» **Приведённый отрывок**
::::::

Чиновник и бизнес. Практика лихоимства

Материалы Совета Фонда

До сих пор мы знакомились лишь с тем минимальным ры­ночным пространством, где происходят сделки, инициирован­ные самими чиновниками: предприниматель здесь выступает в скромной роли покупателя товаров (прав) первой необходимости, без которых невозможно начать и вести бизнес. Вместе с тем наши собеседники неоднократно указывают на слу­чаи, когда инициатива исходит от самих бизнесменов, предла­гающих представителям власти взаимовыгодные сделки в обход закона. В подобных случаях, видимо, следует говорить уже не о мздоимстве, но о злонамеренном лихоимстве. Употребляя это слово, мы и будем иметь в виду такую форму коррупции госу­дарственных служащих, при которой они вступают в сговор с заведомыми нарушителями действующих юридических норм и помогают им совершить правонарушение или уйти от ответ­ственности за уже совершенные деяния, получая при этом оп­ределенное вознаграждение.

На первый взгляд, действия чиновника, который соучаству­ет в преступлении или покрывает преступника, по своей эко­номико-правовой сути мало чем отличаются от практики «ко­пеечной» торговли разрешениями и лицензиями — за пару автомобильных колес или за автомагнитолу. Действительно, в обоих случаях мы имеем дело с теневой «приватизацией» и пос­ледующей продажей прав, которые чиновнику не принадлежат. Однако есть и существенная разница. Если в первом случае речь идет просто о коррупции, то во втором — о коррупции, сочетающейся с теневым бизнесом, в котором коррупционер выступает партнером предпринимателя на правах владельца и инвестора административного капитала.

И все же мздоимство и лихоимство — не разнородные явле­ния, но лишь разные сегменты одного теневого рынка, четкую границу между которыми провести чрезвычайно трудно. Их органическая близость и существенные различия хорошо про­являются в некоторых переходных, промежуточных вариантах, с которыми знакомят нас наши собеседники. Об одном из них повествует ростовчанин В.Ю., заместитель директора частно­го производственного предприятия.

«У нас установилось своеобразное «сотрудничество» со служ­бой занятости, — начинает он свой обстоятельный рассказ. — Некоторые предприятия города и области участвуют ежегодно в тендере на трудоустройство новых работников на своем пред­приятии — по сути, речь о создании новых рабочих мест. Для этого нужно заручиться поддержкой высоких чинов городско­го или районного начальства. Этот конкурс — конкурс только на бумаге, а реальный конкурс заключается в том, кто из ру­ководителей предприятий больше даст чиновнику, который распределяет эти средства. Чиновник пишет бумагу о том, что «мы (администрация) не против того, что данному предприя­тию будут перечислены средства на создание рабочих мест». Контроль в данном случае возлагается на органы милиции, которым нам также приходится кое-что «отстегивать», для того чтобы не приезжали с проверками, сколько реально у нас лю­дей работает, и кто они. Мы им платим, например, строймате­риалами.

::::::

Записи о позициях элементов:
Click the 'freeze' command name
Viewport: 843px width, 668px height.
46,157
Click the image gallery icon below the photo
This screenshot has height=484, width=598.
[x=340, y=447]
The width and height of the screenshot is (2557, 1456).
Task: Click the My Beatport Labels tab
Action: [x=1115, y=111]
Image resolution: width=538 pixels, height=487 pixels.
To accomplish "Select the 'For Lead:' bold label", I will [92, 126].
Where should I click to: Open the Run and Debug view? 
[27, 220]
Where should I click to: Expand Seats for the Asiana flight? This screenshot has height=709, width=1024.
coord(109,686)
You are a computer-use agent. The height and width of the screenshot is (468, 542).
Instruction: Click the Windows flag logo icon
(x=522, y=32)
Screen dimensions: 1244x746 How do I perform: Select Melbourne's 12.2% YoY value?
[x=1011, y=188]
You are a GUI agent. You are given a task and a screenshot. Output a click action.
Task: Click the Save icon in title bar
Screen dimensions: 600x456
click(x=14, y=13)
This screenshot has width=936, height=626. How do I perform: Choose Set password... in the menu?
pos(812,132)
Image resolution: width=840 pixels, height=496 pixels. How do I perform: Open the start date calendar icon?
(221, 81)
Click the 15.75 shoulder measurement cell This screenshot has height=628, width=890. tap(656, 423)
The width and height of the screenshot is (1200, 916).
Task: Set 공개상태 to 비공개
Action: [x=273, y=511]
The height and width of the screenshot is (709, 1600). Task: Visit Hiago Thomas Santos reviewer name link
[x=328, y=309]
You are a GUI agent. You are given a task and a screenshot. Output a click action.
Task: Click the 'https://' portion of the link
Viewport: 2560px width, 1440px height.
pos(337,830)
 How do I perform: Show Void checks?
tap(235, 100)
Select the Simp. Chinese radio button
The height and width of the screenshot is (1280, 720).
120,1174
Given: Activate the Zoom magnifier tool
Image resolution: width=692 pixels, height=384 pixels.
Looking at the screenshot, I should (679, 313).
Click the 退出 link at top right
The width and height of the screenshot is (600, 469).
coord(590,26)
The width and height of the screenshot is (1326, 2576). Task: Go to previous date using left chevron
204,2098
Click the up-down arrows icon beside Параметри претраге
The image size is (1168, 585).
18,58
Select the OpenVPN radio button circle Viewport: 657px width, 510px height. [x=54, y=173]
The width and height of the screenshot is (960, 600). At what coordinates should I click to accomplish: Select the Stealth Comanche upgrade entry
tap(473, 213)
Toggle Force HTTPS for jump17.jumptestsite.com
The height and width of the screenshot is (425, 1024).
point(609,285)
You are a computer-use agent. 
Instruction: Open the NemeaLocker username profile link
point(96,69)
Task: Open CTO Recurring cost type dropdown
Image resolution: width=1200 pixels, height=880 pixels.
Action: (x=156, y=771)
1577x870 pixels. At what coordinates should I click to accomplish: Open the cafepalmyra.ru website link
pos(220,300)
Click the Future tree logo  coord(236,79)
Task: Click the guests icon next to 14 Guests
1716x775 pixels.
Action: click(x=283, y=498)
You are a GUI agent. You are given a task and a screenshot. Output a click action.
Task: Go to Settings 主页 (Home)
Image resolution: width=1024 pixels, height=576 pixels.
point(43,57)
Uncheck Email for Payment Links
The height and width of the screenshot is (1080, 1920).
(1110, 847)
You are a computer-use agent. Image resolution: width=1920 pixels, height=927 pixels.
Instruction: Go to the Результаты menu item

::::::

» **Что сделать**
Перепишите из отрывка о лихоимстве чиновников фрагмент, который начинается словами «До сих пор мы» и заканчивается словами «этом оп­ределенное вознаграждение.».

» **Выполненное задание**
До сих пор мы знакомились лишь с тем минимальным ры­ночным пространством, где происходят сделки, инициирован­ные самими чиновниками: предприниматель здесь выступает в скромной роли покупателя товаров (прав) первой необходимости, без которых невозможно начать и вести бизнес. Вместе с тем наши собеседники неоднократно указывают на слу­чаи, когда инициатива исходит от самих бизнесменов, предла­гающих представителям власти взаимовыгодные сделки в обход закона. В подобных случаях, видимо, следует говорить уже не о мздоимстве, но о злонамеренном лихоимстве. Употребляя это слово, мы и будем иметь в виду такую форму коррупции госу­дарственных служащих, при которой они вступают в сговор с заведомыми нарушителями действующих юридических норм и помогают им совершить правонарушение или уйти от ответ­ственности за уже совершенные деяния, получая при этом оп­ределенное вознаграждение.